Pnrr, il 31 agosto suona il gong: nelle aree interne i cantieri sono fermi proprio dove servivano di più

Corte dei conti: 21,9 miliardi ai comuni periferici e opere ferme al dieci per cento, esattamente lì dove il divario era più largo

Pnrr, il 31 agosto suona il gong: nelle aree interne i cantieri sono fermi proprio dove servivano di più

C’è questa favola ossessivamente ripetuta che nelle aree interne il Pnrr abbia camminato più in fretta che nel resto d’Italia: 57 per cento di pagamenti contro il 46 della media nazionale, e si citano i numeri della Corte dei conti. Poi però si guarda dentro la cifra e si scopre che nei 3.834 comuni più lontani da un ospedale e da una stazione la quota di opere pubbliche concluse è del 10 per cento, che oltre la metà dei cantieri è ancora in esecuzione e che alla scadenza europea del 31 agosto mancano sei giorni.

Allora bisogna osservare il perimetro.
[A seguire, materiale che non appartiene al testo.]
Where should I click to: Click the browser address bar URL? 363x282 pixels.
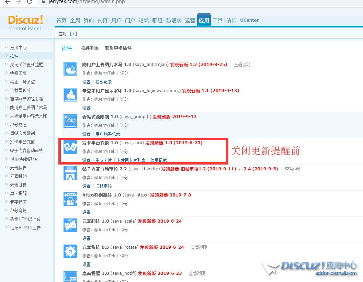point(86,2)
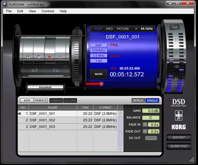Toggle the FADE IN checkbox
198x165 pixels.
pyautogui.click(x=145, y=125)
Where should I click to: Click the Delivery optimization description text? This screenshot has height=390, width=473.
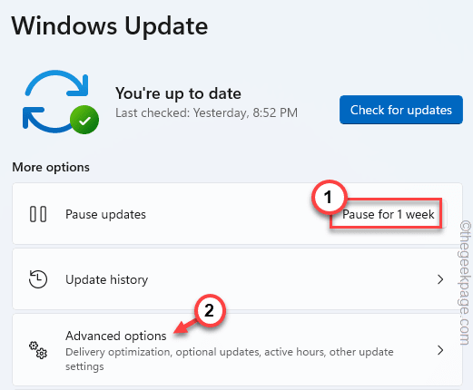tap(230, 359)
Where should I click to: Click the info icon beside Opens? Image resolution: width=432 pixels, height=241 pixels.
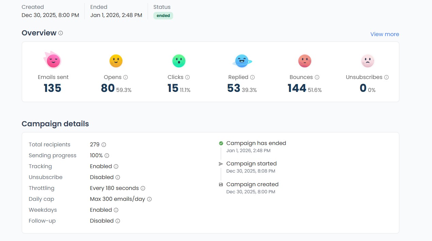point(126,77)
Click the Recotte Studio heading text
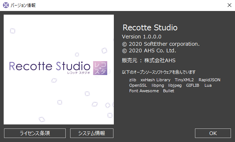This screenshot has height=142, width=235. click(x=150, y=27)

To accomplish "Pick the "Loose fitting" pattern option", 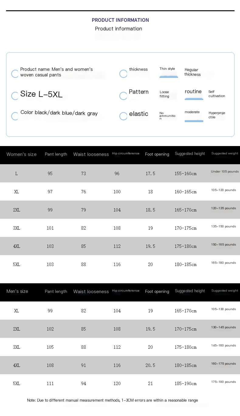I will click(164, 94).
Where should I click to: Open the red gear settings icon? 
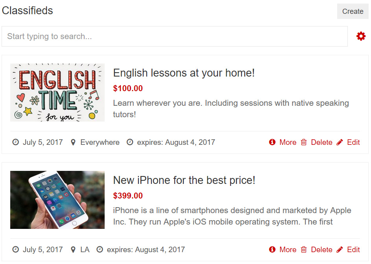point(361,36)
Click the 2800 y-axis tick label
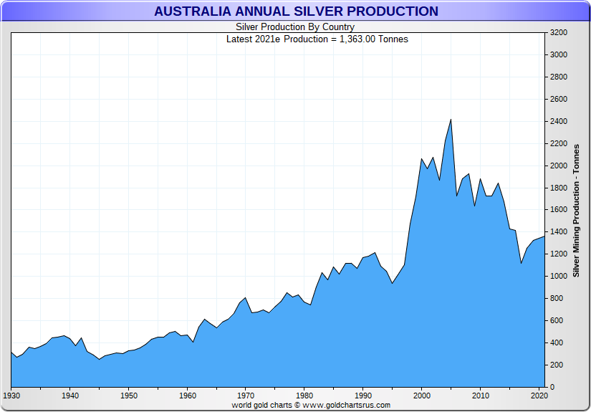The height and width of the screenshot is (412, 591). (559, 77)
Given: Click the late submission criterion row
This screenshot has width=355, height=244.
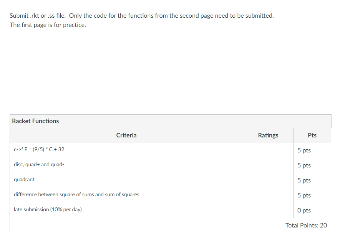Looking at the screenshot, I should pos(46,209).

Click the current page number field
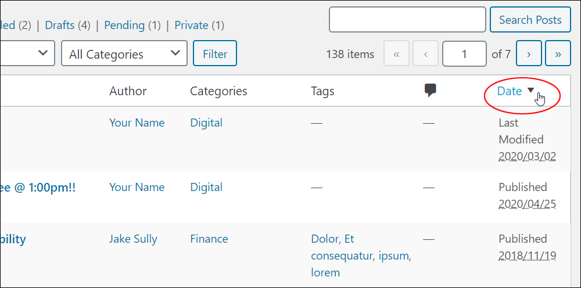[x=464, y=53]
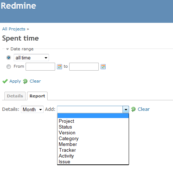Open the 'to' date calendar picker icon

(x=103, y=67)
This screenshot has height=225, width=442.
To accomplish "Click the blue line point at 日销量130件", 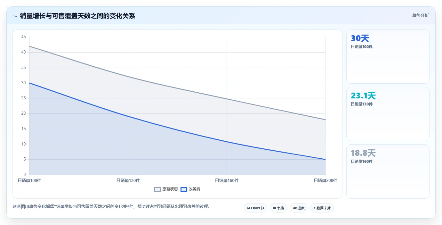I will click(128, 116).
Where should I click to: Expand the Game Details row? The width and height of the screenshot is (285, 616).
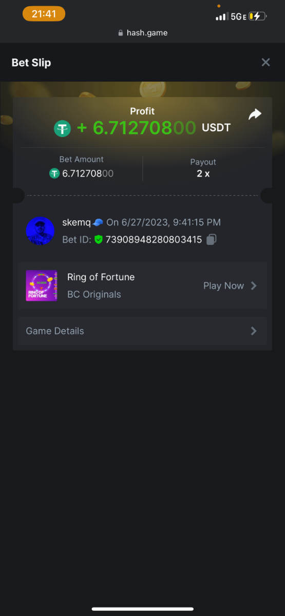point(142,331)
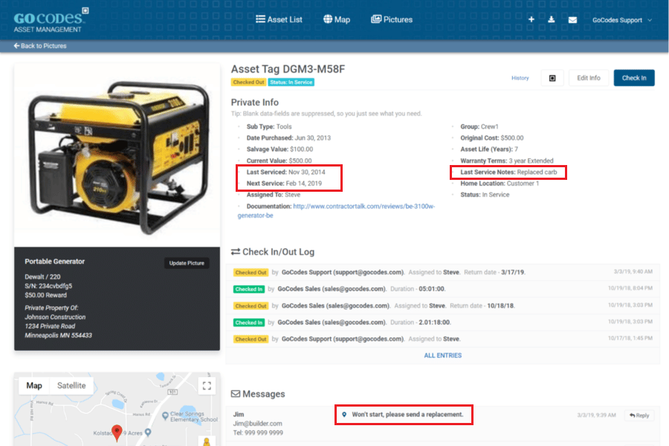Image resolution: width=669 pixels, height=446 pixels.
Task: Reply to Jim's message
Action: (639, 416)
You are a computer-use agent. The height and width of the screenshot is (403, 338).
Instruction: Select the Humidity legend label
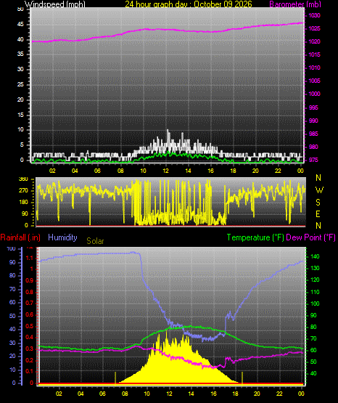pos(62,237)
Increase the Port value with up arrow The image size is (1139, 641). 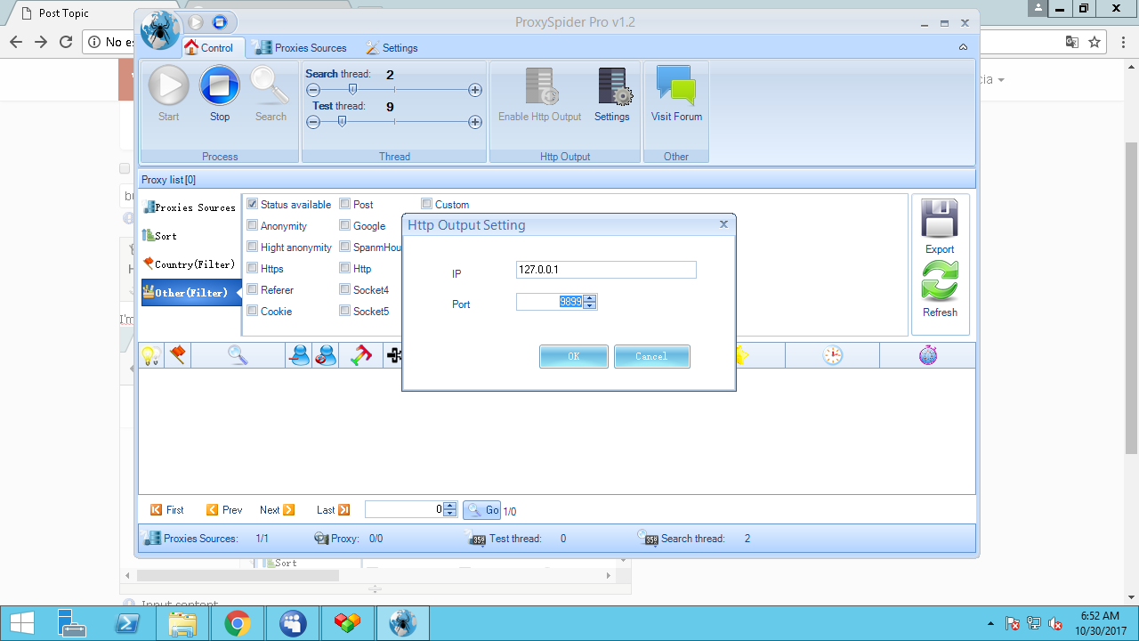pyautogui.click(x=590, y=298)
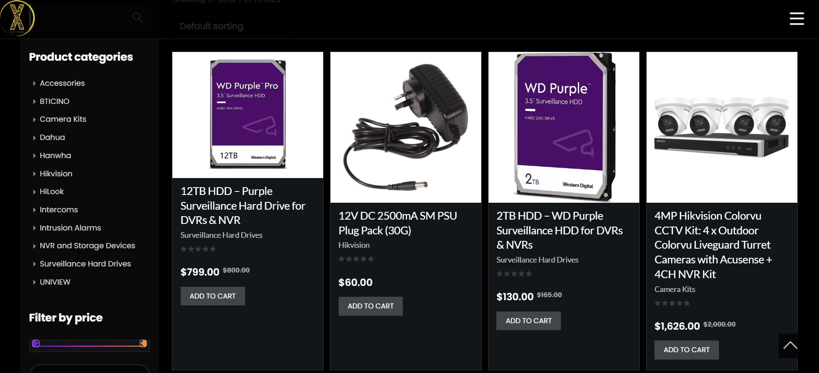Rate the 12TB HDD product stars
Viewport: 819px width, 373px height.
coord(198,249)
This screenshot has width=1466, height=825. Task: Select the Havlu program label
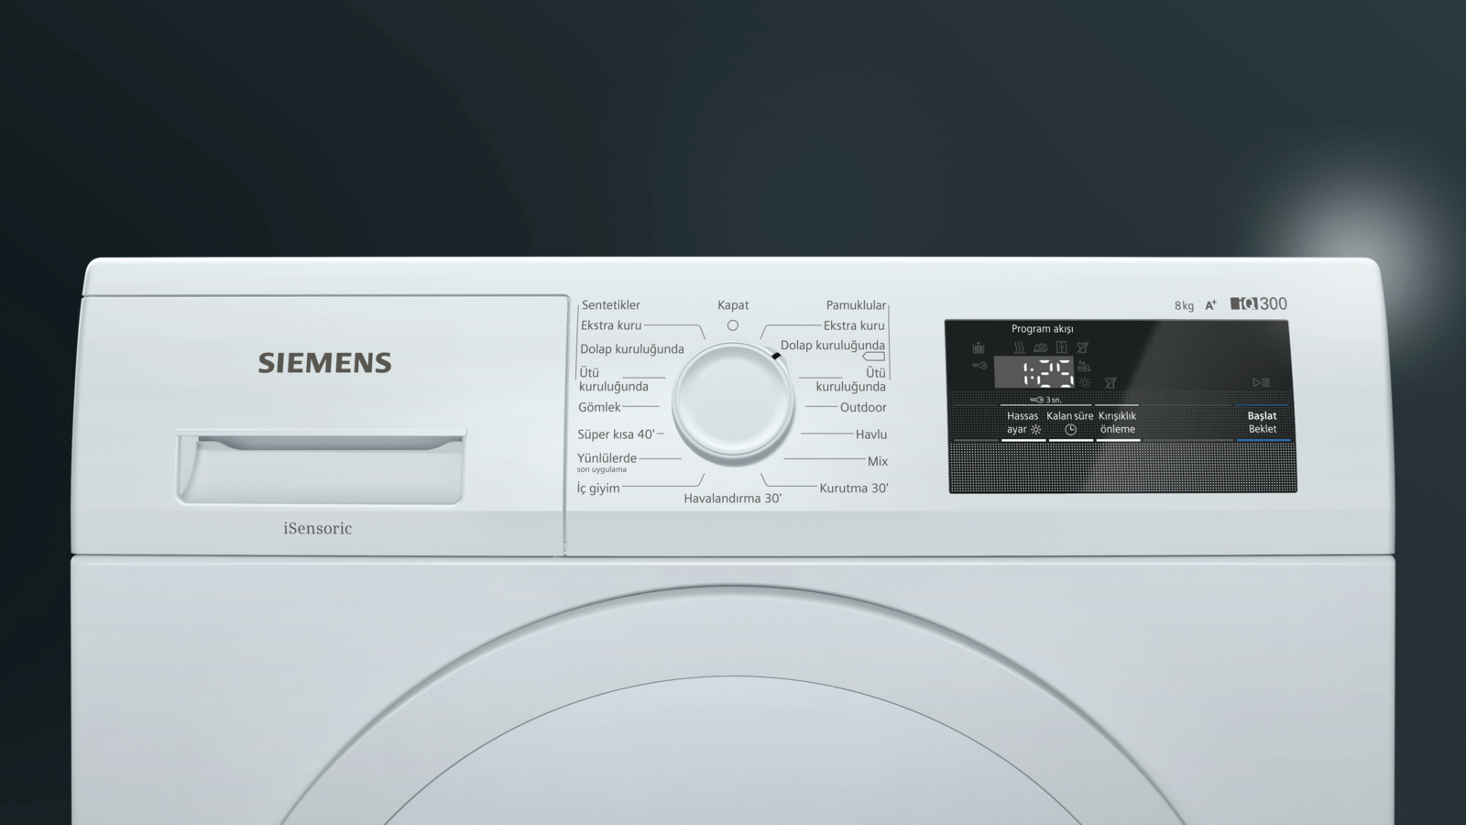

La relazione delle Sezioni riunite della Corte, depositata a maggio 2026 sui dati ReGiS aggiornati al 3 marzo, censisce 174.571 progetti localizzati in un solo comune di area interna, per 31,4 miliardi, di cui 21,9 dal Piano. Il 64 per cento di quei progetti sono incentivi e contributi, e sui contributi ad altri soggetti l’attuazione vola, 95 per cento di conclusi, perché l’iter ha due sole fasi. Le opere pubbliche invece sono il 5,6 per cento dei progetti e si prendono 9,6 miliardi, il 44 per cento dei fondi Pnrr arrivati in questi territori. Si conclude ciò che è un bonifico, resta indietro ciò che è un cantiere.
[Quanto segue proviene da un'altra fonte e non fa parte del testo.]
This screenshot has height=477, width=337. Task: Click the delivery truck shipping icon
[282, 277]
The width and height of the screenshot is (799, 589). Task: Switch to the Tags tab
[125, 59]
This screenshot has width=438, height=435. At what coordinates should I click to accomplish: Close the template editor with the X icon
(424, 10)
Il gradiente che nessuno ha corretto

lI ritardo del resto si distribuisce con regolarità sistematica. Nei comuni che la Corte classifica a economia fragile i pagamenti si fermano al 51 per cento mentre nelle aree dinamiche arrivano al 63, e sui lavori pubblici i comuni degli ultimi due quintili dell’indice di qualità amministrativa Maqi superano il 40 per cento di avanzamento, quelli del primo restano al 30. Il Piano corre proprio lì dove ce n’era meno bisogno.
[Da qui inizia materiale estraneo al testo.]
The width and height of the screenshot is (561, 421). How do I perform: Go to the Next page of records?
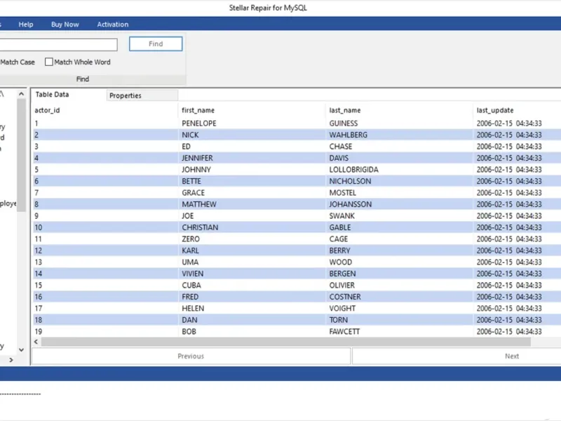coord(457,356)
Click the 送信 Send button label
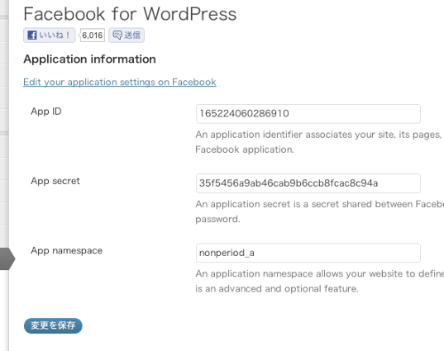 point(132,36)
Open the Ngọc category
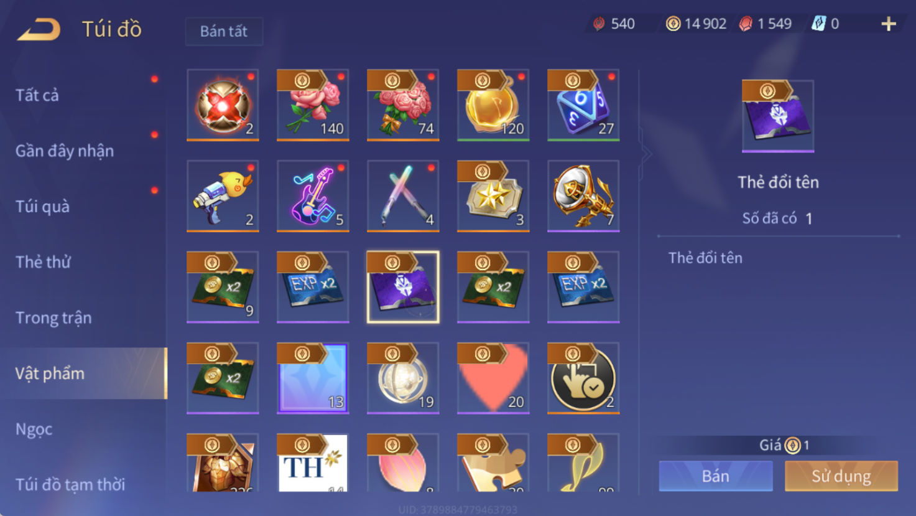916x516 pixels. pos(34,429)
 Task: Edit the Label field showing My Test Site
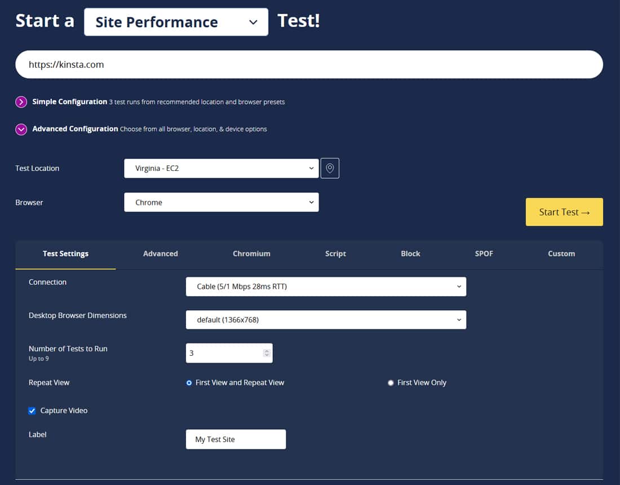point(235,439)
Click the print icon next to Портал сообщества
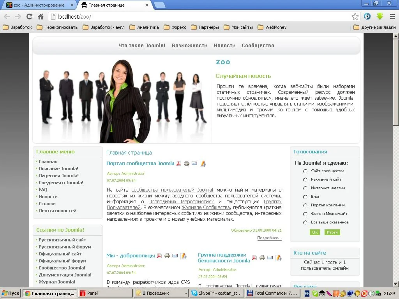Viewport: 399px width, 299px height. [x=187, y=164]
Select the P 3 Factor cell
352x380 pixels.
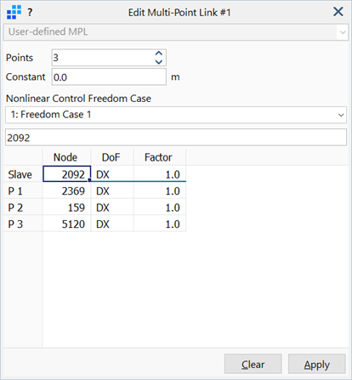click(160, 224)
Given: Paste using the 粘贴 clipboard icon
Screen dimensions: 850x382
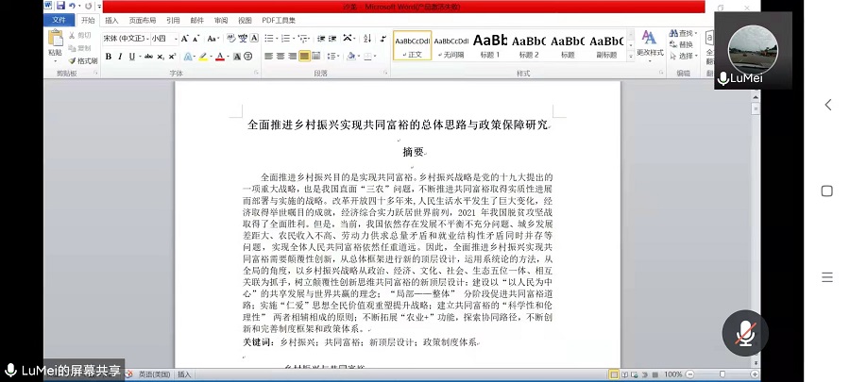Looking at the screenshot, I should coord(56,42).
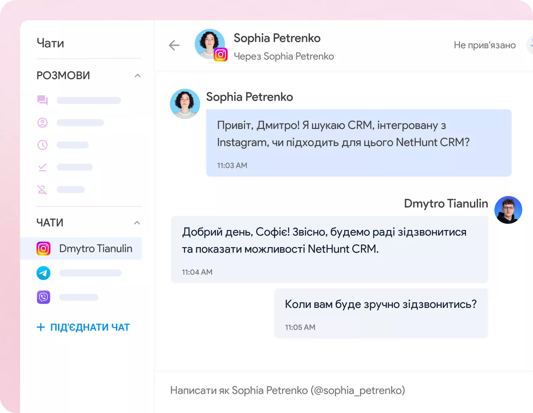Click the checkmark done icon in sidebar
Image resolution: width=533 pixels, height=413 pixels.
pyautogui.click(x=43, y=167)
Poi c’è la taglia degli interventi, che dice quanto si sia deciso di rischiare. Nel gruppo di comuni che la relazione chiama in declino demografico il finanziamento medio per progetto è di 86.500 euro, la metà delle aree dinamiche e un quarto dei territori a economia fragile: cifre da manutenzione ordinaria, spacciate per rilancio. E sulla mobilità, che lì è la condizione per arrivare a un pronto soccorso, la Missione 3 ha portato in questi comuni 19 progetti in tutto, circa uno ogni duecento.

La parola tolta dal documento

L’episodio più istruttiva è successo l’estate scorsa. Nella versione del Piano strategico nazionale delle aree interne circolata a giugno 2025 compariva un obiettivo intitolato all’accompagnamento in un percorso di spopolamento irreversibile, come ha scritto Il Fatto Quotidiano, e nel testo che il Dipartimento per le politiche di coesione pubblica oggi, datato 30 luglio 2025, l’aggettivo non compare più in nessuna delle 152 pagine. Le previsioni Istat nel Piano invece sono rimaste quelle: entro il 2043 l’82,1 per cento dei comuni delle aree interne sarà in calo demografico, con punte del 94,3 fra gli ultraperiferici del Mezzogiorno. Cancellata la parola, la prognosi è identica.

Che poi il metodo non funzioni lo ha misurato la Banca d’Italia. In uno studio di dicembre 2025 Michele Mariani ha valutato dieci anni di Strategia nazionale per le aree interne senza trovare effetti sulla popolazione né sui prezzi delle case, con una crescita del 2 per cento delle unità locali d’impresa e nessun impatto sull’occupazione. E dove la capacità amministrativa è solida le risorse rendono di più, dove è debole l’effetto si assottiglia fino a sparire.

L’8 luglio, in Parlamento, il governo ha rivendicato 166 miliardi già incassati, l’85 per cento della dotazione, e ha aggiunto che al 30 giugno risultavano rendicontati 70 dei 159 obiettivi dell’ultima rata, come ha riportato Il Sole 24 Ore Radiocor. Restano sei giorni. Quello che entro il 31 agosto non risulta concluso in un comune ultraperiferico finisce in una spesa da spostare altrove o in una revoca, e la scuola resta un cantiere recintato. Il divario che il Piano prometteva di chiudere è stato misurato, finanziato e rendicontato, e a fine settimana sarà pure archiviato.